(Beginning of RAW DATA)
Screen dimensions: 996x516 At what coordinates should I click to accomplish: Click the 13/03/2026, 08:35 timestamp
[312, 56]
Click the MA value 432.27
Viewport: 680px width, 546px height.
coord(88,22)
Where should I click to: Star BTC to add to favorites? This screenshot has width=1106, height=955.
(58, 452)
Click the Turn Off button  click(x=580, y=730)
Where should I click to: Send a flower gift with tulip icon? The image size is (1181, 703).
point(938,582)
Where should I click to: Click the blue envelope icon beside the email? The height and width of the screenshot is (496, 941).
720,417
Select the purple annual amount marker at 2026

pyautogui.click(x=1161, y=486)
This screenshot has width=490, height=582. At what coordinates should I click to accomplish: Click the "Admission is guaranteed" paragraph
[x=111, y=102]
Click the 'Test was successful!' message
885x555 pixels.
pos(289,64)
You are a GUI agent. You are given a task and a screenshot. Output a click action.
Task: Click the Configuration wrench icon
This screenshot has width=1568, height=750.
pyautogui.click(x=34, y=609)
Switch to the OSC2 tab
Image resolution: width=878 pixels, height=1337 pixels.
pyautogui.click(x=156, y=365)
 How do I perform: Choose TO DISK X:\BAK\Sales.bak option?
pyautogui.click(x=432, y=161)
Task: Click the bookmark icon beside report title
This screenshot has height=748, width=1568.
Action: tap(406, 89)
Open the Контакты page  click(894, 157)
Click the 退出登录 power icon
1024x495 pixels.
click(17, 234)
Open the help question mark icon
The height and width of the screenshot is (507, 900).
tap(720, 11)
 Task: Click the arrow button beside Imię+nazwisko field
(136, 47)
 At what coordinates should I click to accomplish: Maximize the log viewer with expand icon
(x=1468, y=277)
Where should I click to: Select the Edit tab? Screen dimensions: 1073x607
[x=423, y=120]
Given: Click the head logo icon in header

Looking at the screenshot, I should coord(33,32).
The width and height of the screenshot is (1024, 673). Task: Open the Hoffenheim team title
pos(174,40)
(End of RAW DATA)
REQUIRED ACTION
Print all the data above word for word.

ANSWER SPACE
Screen dimensions: 996x516 At what coordinates should I click to accomplish: Click the 13/03/2026, 08:35 timestamp
[312, 56]
Click the MA value 432.27
Viewport: 680px width, 546px height.
coord(88,22)
Where should I click to: Star BTC to add to favorites? This screenshot has width=1106, height=955.
(58, 452)
Click the Turn Off button  click(x=580, y=730)
Where should I click to: Send a flower gift with tulip icon? The image size is (1181, 703).
point(938,582)
Where should I click to: Click the blue envelope icon beside the email? The height and width of the screenshot is (496, 941).
720,417
Select the purple annual amount marker at 2026

pyautogui.click(x=1161, y=486)
This screenshot has width=490, height=582. At what coordinates should I click to accomplish: Click the "Admission is guaranteed" paragraph
[x=111, y=102]
Click the 'Test was successful!' message
885x555 pixels.
pos(289,64)
You are a GUI agent. You are given a task and a screenshot. Output a click action.
Task: Click the Configuration wrench icon
This screenshot has width=1568, height=750.
pyautogui.click(x=34, y=609)
Switch to the OSC2 tab
Image resolution: width=878 pixels, height=1337 pixels.
pyautogui.click(x=156, y=365)
 How do I perform: Choose TO DISK X:\BAK\Sales.bak option?
pyautogui.click(x=432, y=161)
Task: Click the bookmark icon beside report title
This screenshot has height=748, width=1568.
Action: tap(406, 89)
Open the Контакты page  click(894, 157)
Click the 退出登录 power icon
1024x495 pixels.
click(17, 234)
Open the help question mark icon
The height and width of the screenshot is (507, 900).
tap(720, 11)
 Task: Click the arrow button beside Imię+nazwisko field
(136, 47)
 At what coordinates should I click to accomplish: Maximize the log viewer with expand icon
(x=1468, y=277)
Where should I click to: Select the Edit tab? Screen dimensions: 1073x607
[x=423, y=120]
Given: Click the head logo icon in header

Looking at the screenshot, I should coord(33,32).
The width and height of the screenshot is (1024, 673). Task: Open the Hoffenheim team title
pos(174,40)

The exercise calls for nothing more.